**Source**.
+ + + + +
Combien vaut un vignoble ?

Combien vaut un vignoble ?

L’achat en 2011 du domaine de Château Miraval par le couple d’acteurs Brad Pitt et Angelina Jolie a jeté un éclairage spectaculaire sur une tendance alors récente, celle d’acquisitions de propriétés viticoles par des célébrités extérieures à l’univers du vin. Ce phénomène très médiatisé avait eu cependant des antécédents, mais qui étaient le fait d’entreprises, d’hommes d’affaires ou d’investisseurs institutionnels, à l’instar du groupe d’assurances AXA, pionnier dans le genre, puisqu’il avait commencé en 1987 à constituer un enviable portefeuille de fleurons de Bordeaux et de Bourgogne. Les prix astronomiques atteints par ces domaines correspondent à ce que les anglo-saxons qualifient de « Trophy Assets », une allusion très explicite à la notion de trophée, autrement dit des biens considérés pour leur valeur somptuaire, qui défient quelque peu les enjeux de la logique économique. En effet, au cours de la dernière décennie, on estime que quelques 100 millions d’€ * ont été nécessaires pour acquérir le fameux Clos des Lambrays, un Grand Cru bourguignon de moins de 9 ha, tandis que les 7,5 ha de son homologue, le Clos de Tart, ont été acquis pour plus de 200 millions d’€ * !

Très voyantes, à la fois par la notoriété des acquéreurs et le prestige attaché à ces vignobles, ces mutations ne constituent toutefois que la partie émergente et toute marginale d’un marché qui se pratique toutefois sur des bases bien réglées, celles du coût à l’hectare, dont il est rendu compte ci-dessous. Cependant, au-delà de cette unité de surface, la vente de vignoble reste, dans bien des cas, en correspondance avec celle d’une entière propriété, incluant un bâti et parfois des terres attenantes non cultivées. Dans cette considération, les cas de figure sont nombreux et font l’objet d’un marché à part entière qui attire autant des investisseurs œuvrant déjà dans la filière du vin que de non-professionnels. Sur la foi d’un spécialiste des transactions de domaines viticoles, l’éventail des types d’acheteurs est relativement large, chacun étant motivé par son propre projet. Dans cette typologie, il apparaît que les « néo-vignerons » représente environ 60 % de la clientèle, dont 30 % sont de nationalités étrangères, en grande majorité européennes.

Le prix des vignes à l’hectare par région (référence : année 2020)

Les chiffres qui émaillent l’état des lieux qui suit émanent de la SAFER, ou plutôt des SAFER, puisque leurs compétences sont régionales. Il s’agit de sociétés de droit privé, mais agréées par l’Etat pour réguler le tissu rural et par conséquent les exploitations viticoles. Leur statut les autorise à intervenir sur le marché foncier et même à exercer un droit de préemption visant au respect du code rural. Entre autres prérogatives, elles doivent veiller à la sauvegarde du caractère familial des exploitations et à la lutte contre la spéculation foncière. Je souligne ces deux aspects, car ils concernent de manière cruciale les mutations des propriétés viticoles.
+ + + + +
**Données fournies**.
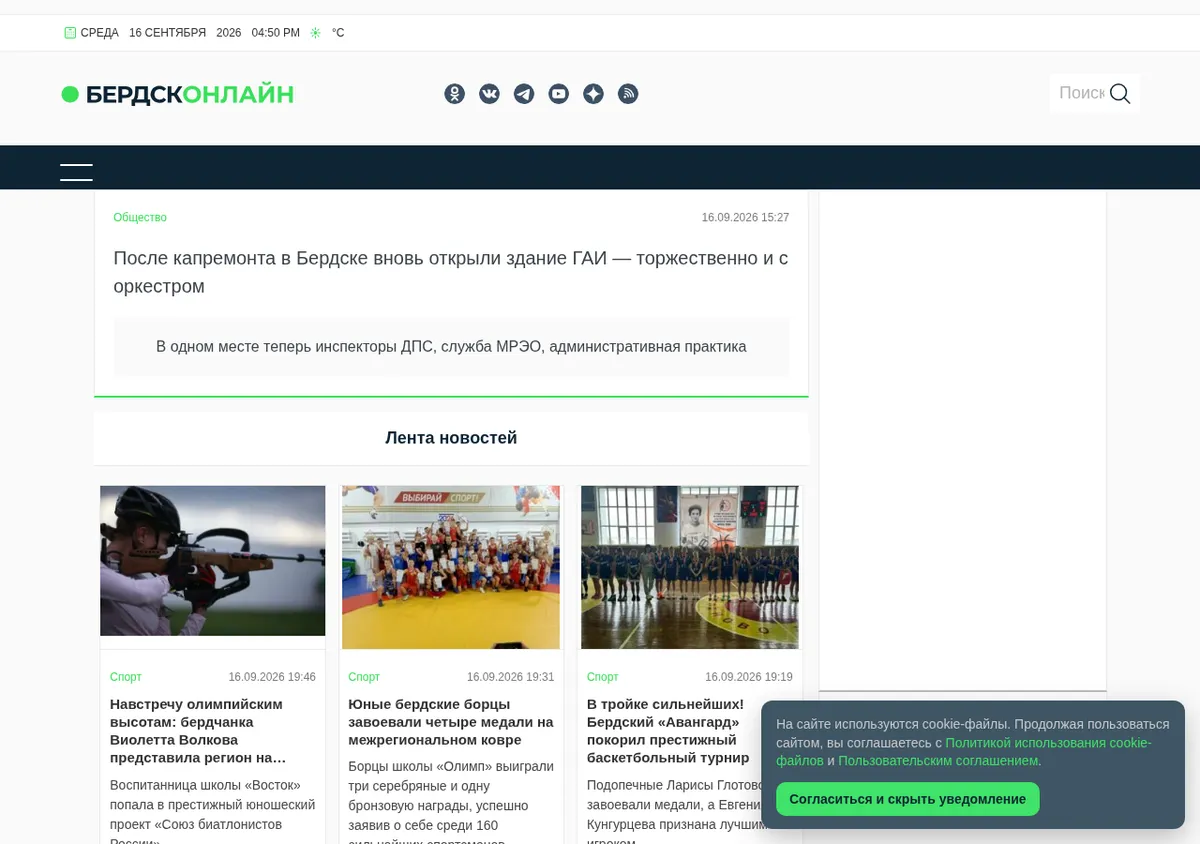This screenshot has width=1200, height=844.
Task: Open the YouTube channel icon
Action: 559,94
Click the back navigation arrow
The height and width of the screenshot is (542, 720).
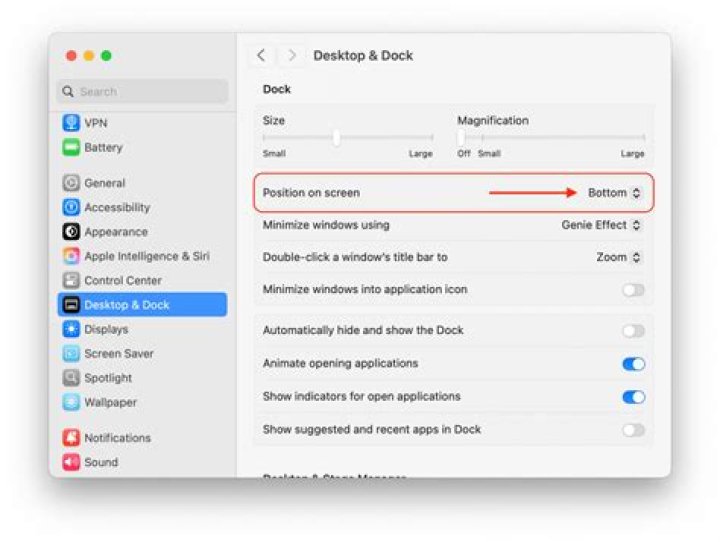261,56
+ + + + +
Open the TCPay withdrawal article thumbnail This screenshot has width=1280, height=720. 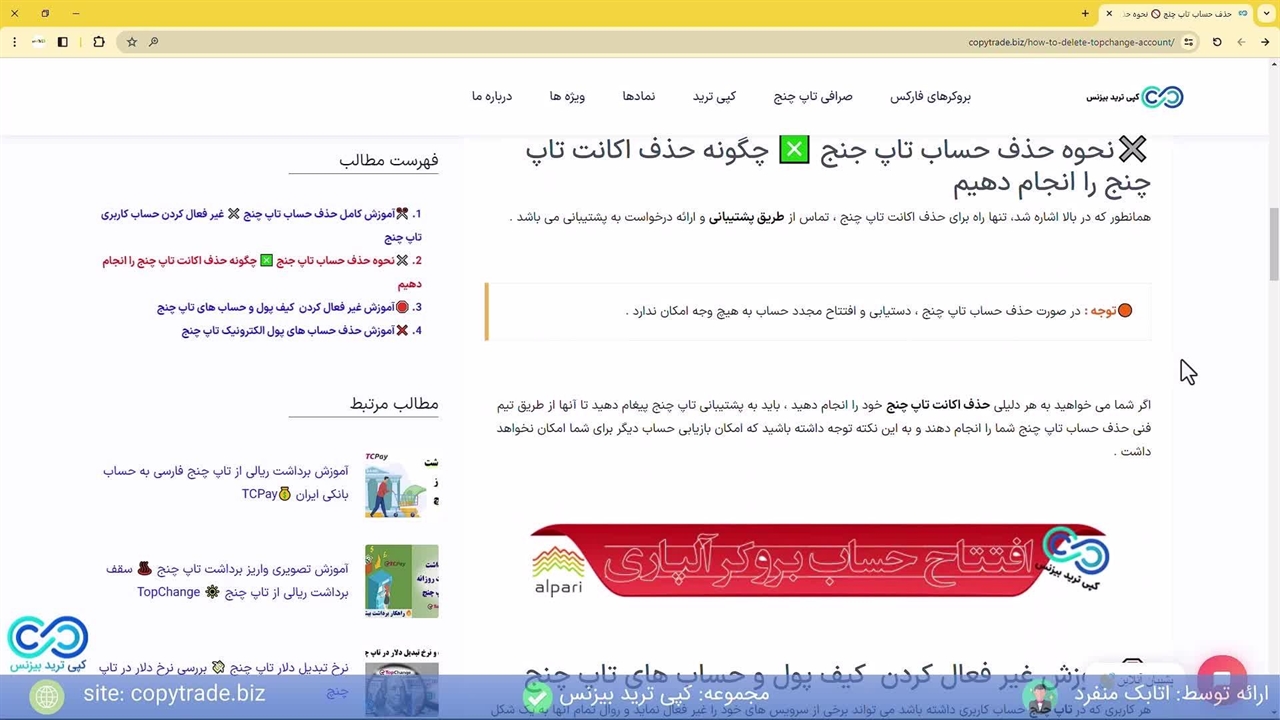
+ + + + +
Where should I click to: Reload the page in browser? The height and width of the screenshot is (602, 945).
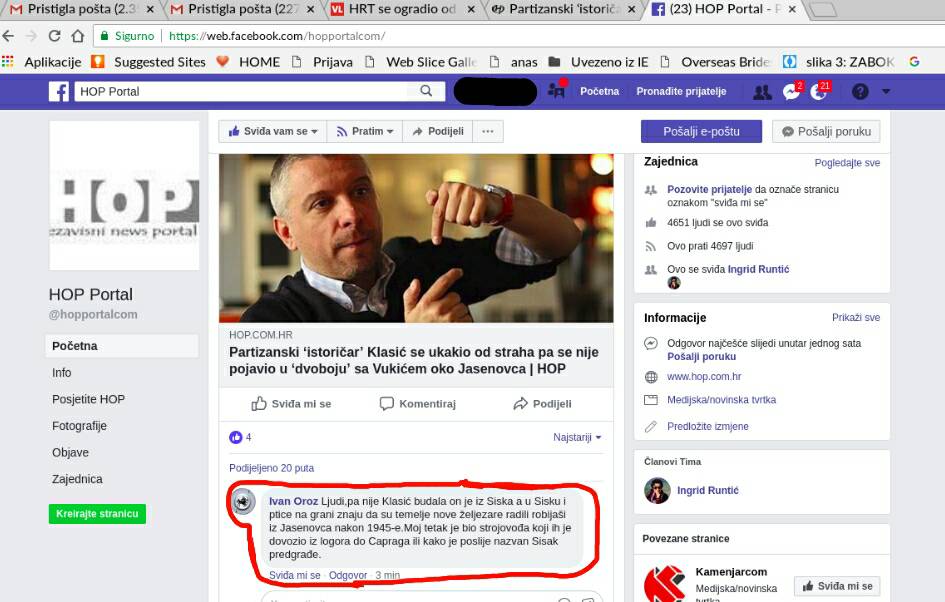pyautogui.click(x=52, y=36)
+ + + + +
**Consigne écrite A**. Recopiez fidèlement le passage du texte sur la valeur des vignobles compris entre « Le prix des » et « des propriétés viticoles. », bornes incluses.
**Consigne écrite B**. Prolongez le texte sur la valeur des vignobles à partir de sa dernière phrase.

**Résultat final A**.
Le prix des vignes à l’hectare par région (référence : année 2020)

Les chiffres qui émaillent l’état des lieux qui suit émanent de la SAFER, ou plutôt des SAFER, puisque leurs compétences sont régionales. Il s’agit de sociétés de droit privé, mais agréées par l’Etat pour réguler le tissu rural et par conséquent les exploitations viticoles. Leur statut les autorise à intervenir sur le marché foncier et même à exercer un droit de préemption visant au respect du code rural. Entre autres prérogatives, elles doivent veiller à la sauvegarde du caractère familial des exploitations et à la lutte contre la spéculation foncière. Je souligne ces deux aspects, car ils concernent de manière cruciale les mutations des propriétés viticoles.

**Résultat final B**.
En me référant strictement aux données communiquées par les SAFER, j’ai dressé une synthèse significative du prix des vignes dans les principales régions viticoles sur la base des transactions opérées en 2020 au sein de chaque appellation. Pour un confort de lecture, mon propos est rédigé au présent, car si les ventes sont effectivement révolues, leur montant est toujours d’actualité en attendant que soient publiés les chiffres pour l’année 2021.

Alsace

Moins bien loti en Grands Crus que le Haut-Rhin, le département du Bas-Rhin a également une moindre cote sur le plan foncier, soit 107 700 € l’hectare contre 126 400 €. A ce niveau de prix, les vignes alsaciennes se situent dans la frange supérieure de la moyenne nationale.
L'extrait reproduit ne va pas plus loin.